Check the risky parts explicitly
High-risk commands carry review status in the fixture. The point is to make command review visible as state, not as a vague note in prose.
Export proof for humans and agents
The CLI emits summary.json, transcript.md, and proof-bundle.md so the work can be handed to a reviewer or another agent without losing context.
That is a narrow tool, but it sits on an important seam.
The agent does the work. The harness makes the work inspectable.
Why local-first matters
Terminal-agent tooling should not require hidden infrastructure just to answer basic review questions.
For this kind of harness, local-first is the right default:
- no hidden network calls
- no credential reads
- no remote session dependency
- no magic database required to inspect a run
- output stays inside the directory you choose
That makes the tool easier to reason about and safer to hand to another agent.

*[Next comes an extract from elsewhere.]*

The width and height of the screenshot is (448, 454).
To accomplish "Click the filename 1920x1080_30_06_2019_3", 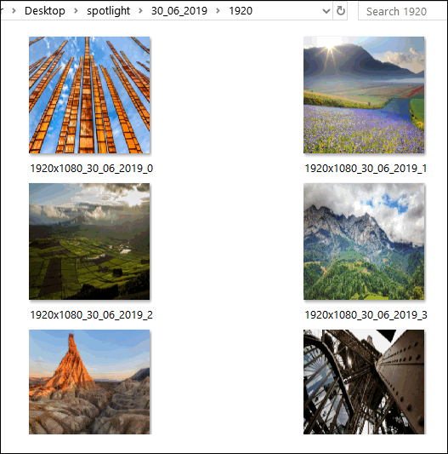I will (366, 314).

A local proof bundle is boring in the best possible way. It can be copied, diffed, attached to a PR, archived with a task, or fed into another verification workflow.
The command-review gap
A lot of agent systems treat command execution as a binary: the command ran or it did not.
That is not enough.
In real workflows, command review has texture.
Some commands are obviously safe. Some are destructive. Some are safe locally but risky against production. Some are fine if scoped to a temp directory. Some should be proposed but never run by the agent.
The review state matters.
A future reviewer should not have to infer whether rm, git push, npm publish, or a database command was approved. The workflow should preserve that decision explicitly.
That is one of the reasons termagent focuses on high-risk command review state early. It is not glamorous, but it is exactly the kind of detail that separates a useful agent harness from a demo.
Proof bundles beat vibes
The phrase “proof bundle” sounds heavier than the actual idea.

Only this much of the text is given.